How the rising cost of essentials has tightened the squeeze on family incomes

0 comments

Estimated reading time: 5 minutes

Moussa_HaddadNew research suggests that benefit cuts, harsher benefit rules and the rising costs of essentials are all hitting poor families in the UK at the same time. This can only serve to reinforce the urgency of making sure people on low incomes are protected, writes Moussa Haddad.

The years since the financial crisis have been a tough time for those on the lowest incomes. Policies of austerity in response to the economic downturn have hit the poorest the hardest.

We have many of the pieces of the picture already. The final verdict on tax and benefit redistribution under this government is in from the IFS, and they show the two poorest tenths losing the most, followed by the richest tenth, with those on middle to upper-middle incomes well protected. Indeed, this transfer of resources made no contribution to deficit reduction. We know the enormous impact of uprating decisions taken in this Parliament, with child benefit alone losing 14 per cent of its value. The IFS projection that child poverty will hit four million this year – a rise of 400,000 over the current Parliament – singles out uprating as a key reason. By 2020, poverty will have risen by 700,000.

We know, too, that these figures understate the impact on the budgets of those on the lowest incomes. Poor people have been affected most by inflation in recent years. And parents especially: the minimum cost of raising a child has risen by 8 per cent for a couple and 11 per cent for a lone parent in the two years since CPAG started, once again, to measure it. Moreover, looking beyond individual household budgets, cuts to public services affect low income groups disproportionately. To this we can add evidence on differential inflation affecting the poorest families most, and research showing that poorer areas have been hardest hit by public spending cuts.

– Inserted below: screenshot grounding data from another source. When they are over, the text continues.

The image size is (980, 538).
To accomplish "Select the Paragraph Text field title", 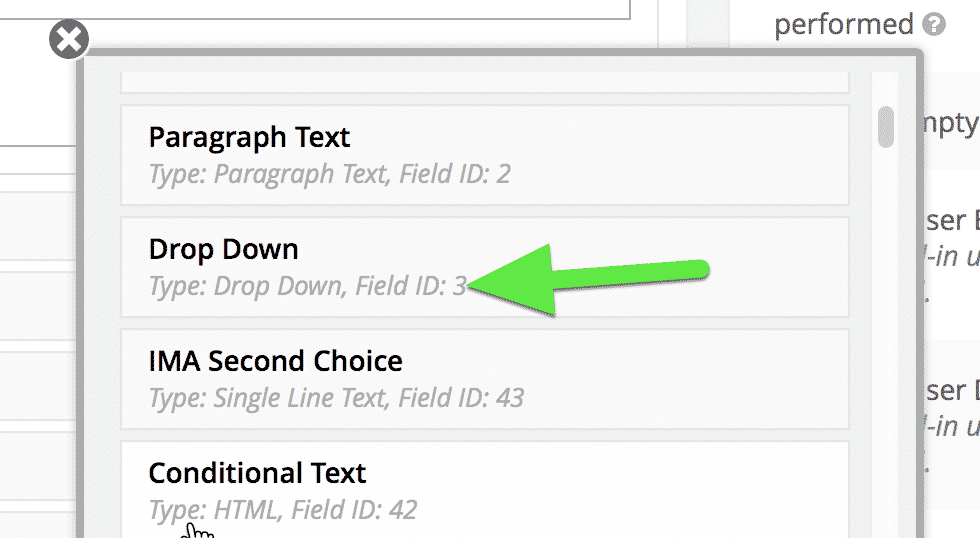I will [x=249, y=137].
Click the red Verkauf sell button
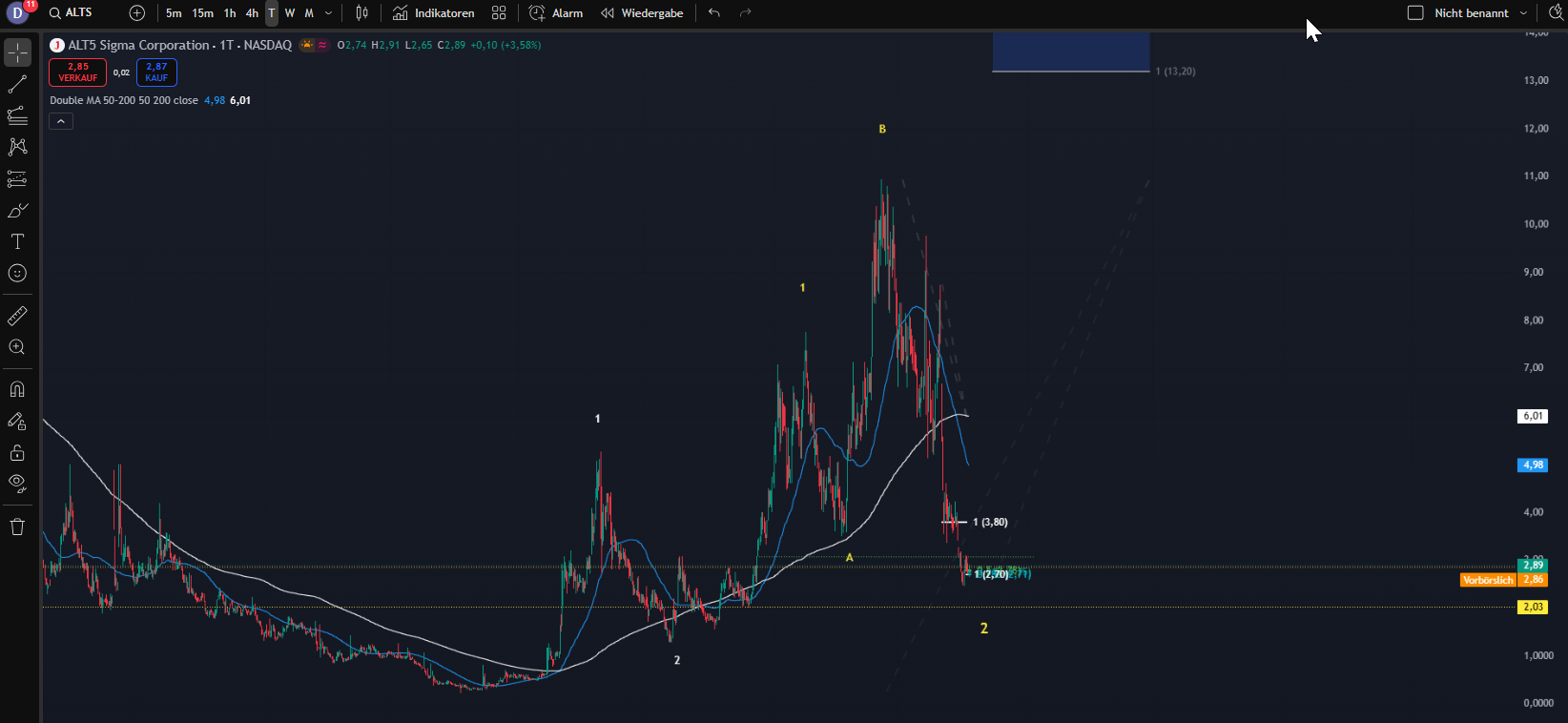The width and height of the screenshot is (1568, 723). point(77,72)
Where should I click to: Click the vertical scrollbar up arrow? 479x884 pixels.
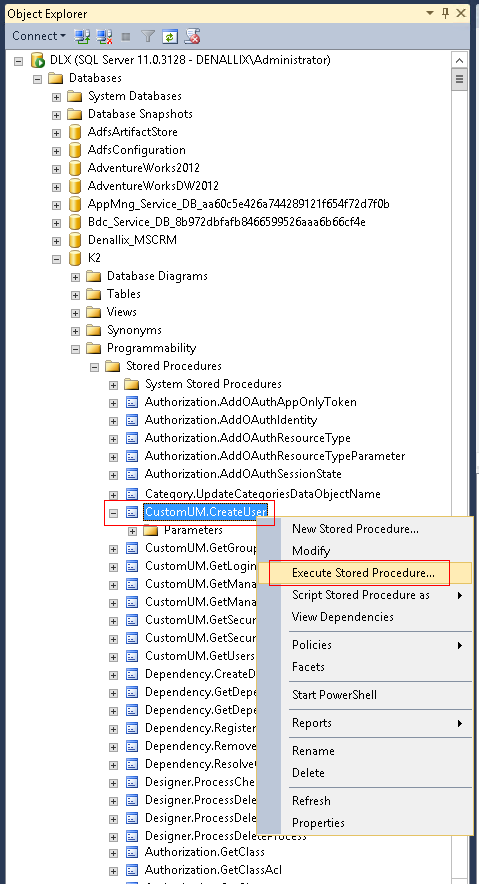click(460, 60)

Bad as things have been, research commissioned by CPAG suggests even this litany of woe may understate the impact on low income households. To explain this, we need to delve a little way into the past. For those claiming benefits, the years before the financial crisis were no land of milk and honey. Benefits rose with prices from 1980 through to 2010, and as a result fell in that time from around a fifth to around a tenth of average earnings. Yet, as the chart below demonstrates, between 1992 (a year chosen on the basis of data availability) and around the mid-2000s, benefit claimants were to some extent insulated from that fall away from the mainstream of society by low increases or even falls in the cost of essentials. (The chart presents individual JSA for the purposes of simplicity; couple JSA and other income replacement benefits show a near-identical picture.)

Figure 1: benefits and the cost of essentials since 1992

Moussa fig 1

Since the mid-2000s, however, prices of food and – in particular – domestic energy have increased rapidly. Even before recession hit, domestic energy costs had outstripped benefit increases over the period, and food prices followed close behind. After 2010, this has been compounded by the move to uprating by CPI and three years of below-inflation uprating of benefits. These have coincided to create a double-whammy of a rising cost of essentials and real-terms cuts in benefits, which has hit families hard. It will take more than the recent, modest falls in food prices to close the gaps.

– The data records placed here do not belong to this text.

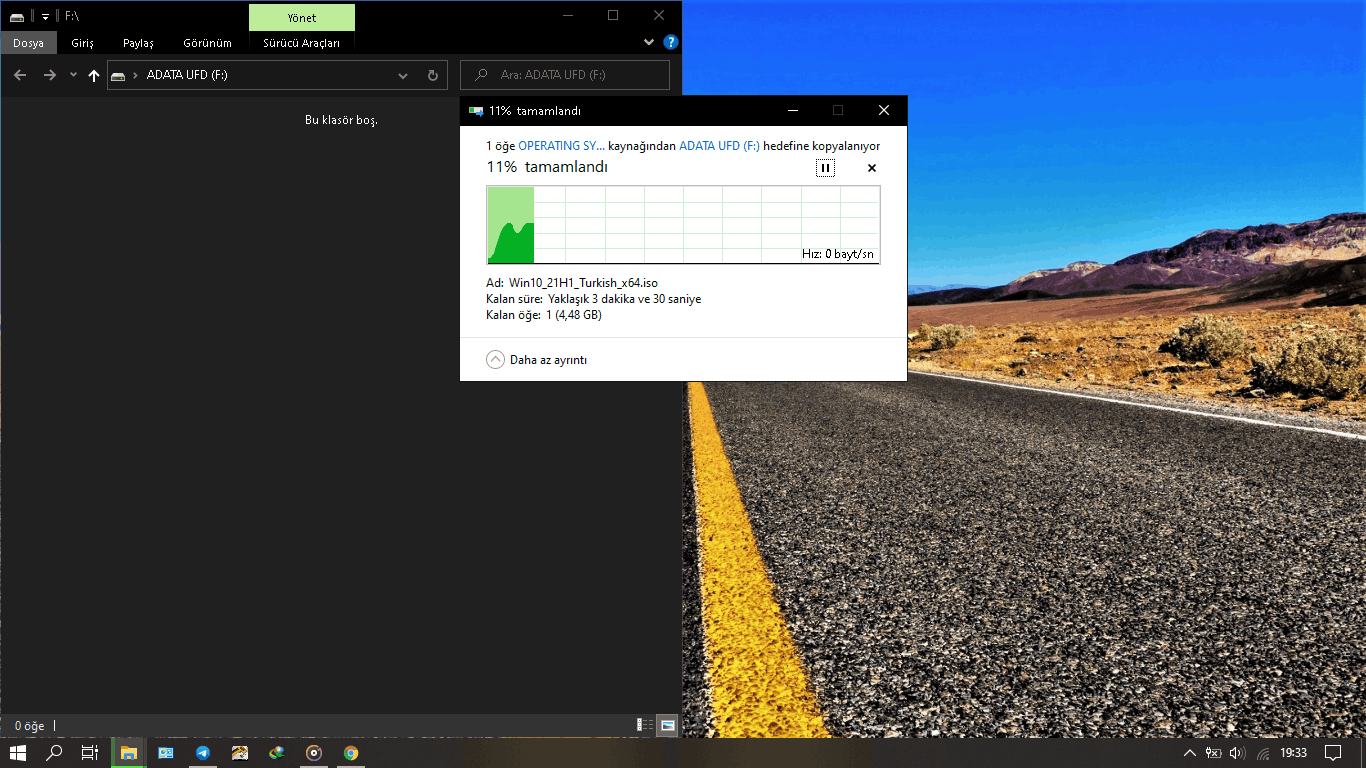1366x768 pixels.
Task: Switch to details view layout
Action: [645, 725]
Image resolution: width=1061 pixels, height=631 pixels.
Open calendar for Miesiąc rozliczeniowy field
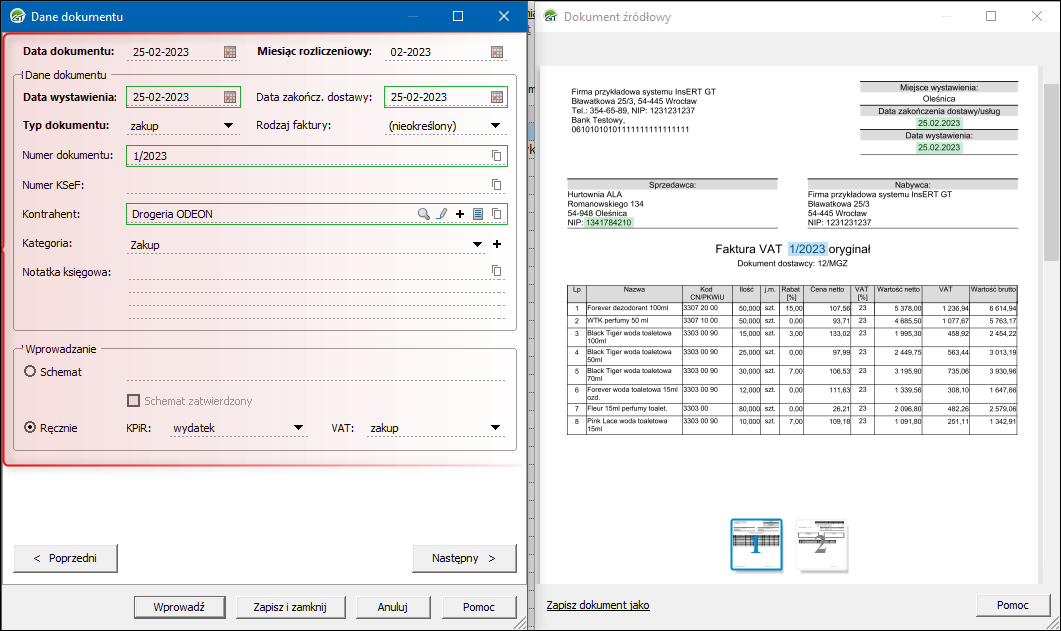pyautogui.click(x=497, y=52)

The case of rent is a curious one, and links to the story of recent changes to social security. Prior to the Welfare Reform Act of 2012, housing benefit increased with reference to actual rents, so offering families protection (even if this was imperfect, since many households were nonetheless left with a shortfall to make up). Since then, however, the level of housing support has been decoupled from changes to actual rents; alongside other cuts to housing support, this means the rising cost of rent falls increasingly on families’ remaining budgets.

Zooming in on the picture since 2008, the squeeze on family budgets is stark. The chart below presents the same data as above, but focuses on trends since the financial crisis hit, from 2008 onwards. The combination of small increases in benefits and rapidly rising food and domestic energy prices has led to a substantial gap opening up between the cost of essentials and the benefits designed to help families meet them. While the picture on rents looks more optimistic, the data used is for all rents, both private and social, and thus is likely to understate recent increases in private rents.

Figure 2: benefits and the cost of essentials since 2008

Moussa fig 2

 

Finally, we considered the fluctuating fortunes of child benefit – crucial to families both in and out of work – since 1992. As the chart below shows, the real value of the benefit for a first child was stable until the end of the 1990s, when it received a big boost, followed by a smaller boost in 2010. Since then, it has fallen significantly under this Parliament, due to being frozen until April 2014 then increased by 1% in each of the next two years. Child benefit for additional children has had a more stable trajectory, with modest increases in the early and late 1990s, and a further modest boost in 2010; but it, too, has seen significant falls since.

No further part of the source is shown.